Le roi Hérode veut faire tuer les enfants, parce qu’il a peur pour son pouvoir. Il a tort, parce que Jésus ne voudra jamais prendre le pouvoir d’un roi. Jésus sera dit « le roi des juifs », il est notre roi, mais pas pour avoir un pouvoir matériel ou politique, dans un autre domaine, celui de la foi, du cœur, ou des idées, du sens de notre vie. Hérode a donc tort d’avoir peur du Christ, encore que, quand on est chrétien, ça peut donner un libre arbitre, et une capacité à ne pas se laisser faire, et peut-être à lutter contre un pouvoir inique. (Voir la responsabilité des chrétiens dans la chute du mur de la Russie).

On voit bien là l’opposition entre le pouvoir politique qui est une puissance brutale et de mort, et puissance du Christ, qui est juste puissance d’amour et de tendresse comme petit bébé. Mais ce petit bébé si faible soit-il ne sera pas écrasé ou tué par le plus fort.

Jésus Christ récapitule l’histoire des Juifs : il part en Egypte pour sauver sa vie, puis revient en Israël.

Joseph a été très malin et c’est grâce à lui que Jésus est de nouveau sauvé, dans Matthieu, c’est toujours lui qui prend les bonnes initiatives.

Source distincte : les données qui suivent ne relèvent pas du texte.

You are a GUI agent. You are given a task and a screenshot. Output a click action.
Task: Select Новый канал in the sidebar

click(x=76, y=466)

Heureusement qu’il prend les choses en main, Dieu ne fait pas tout, il faut que l’homme participe pour que les projets de Dieu se réalisent. La volonté de Dieu ne s'accomplit pas toute seule, il a besoin de nous, et il faut rester à l’écoute de Dieu pour essayer de comprendre comment accomplir sa volonté.
Toute cette violence curieuse nous montre trois choses :

1. D’abord que même avec Jésus, on peut être soumis à des difficultés et des problèmes. La foi ne dispense pas des épreuves.

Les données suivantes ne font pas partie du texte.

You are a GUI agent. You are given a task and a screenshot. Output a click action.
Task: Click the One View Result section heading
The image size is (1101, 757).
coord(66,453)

2. Et même au contraire, être croyant peut nous ajouter des difficultés parfois : quand Jésus apparaît dans une vie, ce n’est pas toujours que facile, ça entraine des difficultés. Il n’est pas facile d’avoir le courage de ses opinions ou de sa façon d’agir, de pardonner, de donner, de servir etc.

3. Mais en fin de compte, Jésus se sauve de tout, il échappe à la méchanceté, à la violence qui ne l’anéantissent pas, et même à la mort. Donc même si nous avons des problèmes matériels et des épreuves, avec Jésus on sort indemne. Rien ne peut avoir de prise sur le Christ qui vit en nous (Cf. Romains 8:38-39: « J’ai l’assurance que ni la mort ni la vie, ni les anges ni les dominations, ni les choses présentes ni les choses à venir, ni les puissances, ni la hauteur, ni la profondeur, ni aucune autre créature ne pourra nous séparer de l’amour de Dieu manifesté en Jésus-Christ notre Seigneur. »
Tout ce qui en nous est lié à Dieu par la foi traverse les épreuves, et même la mort.